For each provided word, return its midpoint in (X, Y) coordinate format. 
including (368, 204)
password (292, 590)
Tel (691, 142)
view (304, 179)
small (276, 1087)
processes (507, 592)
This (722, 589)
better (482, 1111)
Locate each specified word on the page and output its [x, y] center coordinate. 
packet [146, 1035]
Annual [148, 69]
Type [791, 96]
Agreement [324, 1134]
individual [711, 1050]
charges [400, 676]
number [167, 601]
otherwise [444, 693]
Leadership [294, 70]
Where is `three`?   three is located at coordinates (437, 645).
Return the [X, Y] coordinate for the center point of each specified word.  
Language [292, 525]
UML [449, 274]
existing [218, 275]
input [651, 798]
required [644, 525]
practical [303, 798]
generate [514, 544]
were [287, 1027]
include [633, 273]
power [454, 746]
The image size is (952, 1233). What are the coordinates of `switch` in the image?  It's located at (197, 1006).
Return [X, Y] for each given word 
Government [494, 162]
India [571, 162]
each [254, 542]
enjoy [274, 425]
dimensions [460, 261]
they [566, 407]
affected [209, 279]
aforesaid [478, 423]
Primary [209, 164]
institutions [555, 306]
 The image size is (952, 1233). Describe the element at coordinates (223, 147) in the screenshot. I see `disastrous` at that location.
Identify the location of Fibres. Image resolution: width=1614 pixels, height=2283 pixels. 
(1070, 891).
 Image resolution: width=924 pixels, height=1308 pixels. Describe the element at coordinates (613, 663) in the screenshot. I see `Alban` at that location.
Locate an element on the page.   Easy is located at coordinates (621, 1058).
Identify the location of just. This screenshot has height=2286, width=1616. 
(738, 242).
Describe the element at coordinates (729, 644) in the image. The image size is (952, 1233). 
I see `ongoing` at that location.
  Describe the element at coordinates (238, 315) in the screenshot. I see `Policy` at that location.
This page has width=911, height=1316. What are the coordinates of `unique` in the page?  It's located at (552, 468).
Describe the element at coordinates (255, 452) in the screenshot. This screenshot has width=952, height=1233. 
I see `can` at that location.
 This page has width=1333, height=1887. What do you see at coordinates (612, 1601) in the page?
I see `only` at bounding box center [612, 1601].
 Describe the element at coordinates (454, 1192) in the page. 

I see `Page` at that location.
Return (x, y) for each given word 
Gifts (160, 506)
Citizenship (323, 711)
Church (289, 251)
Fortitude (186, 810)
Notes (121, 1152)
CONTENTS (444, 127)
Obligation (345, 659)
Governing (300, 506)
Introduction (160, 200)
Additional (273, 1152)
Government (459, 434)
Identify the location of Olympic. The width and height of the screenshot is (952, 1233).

◇ ◇ ◇ ◇ ◇

• [Objective] Please quote, word for word, the items above from the line that has "practical [303, 798]" through the line that has "The image size is (952, 1233). Describe", including both of those lines.

• [Task response]
practical [303, 798]
generate [514, 544]
were [287, 1027]
include [633, 273]
power [454, 746]
The image size is (952, 1233). What are the coordinates of `switch` in the image?  It's located at (197, 1006).
Return [X, Y] for each given word 
Government [494, 162]
India [571, 162]
each [254, 542]
enjoy [274, 425]
dimensions [460, 261]
they [566, 407]
affected [209, 279]
aforesaid [478, 423]
Primary [209, 164]
institutions [555, 306]
 The image size is (952, 1233). Describe the element at coordinates (223, 147) in the screenshot. I see `disastrous` at that location.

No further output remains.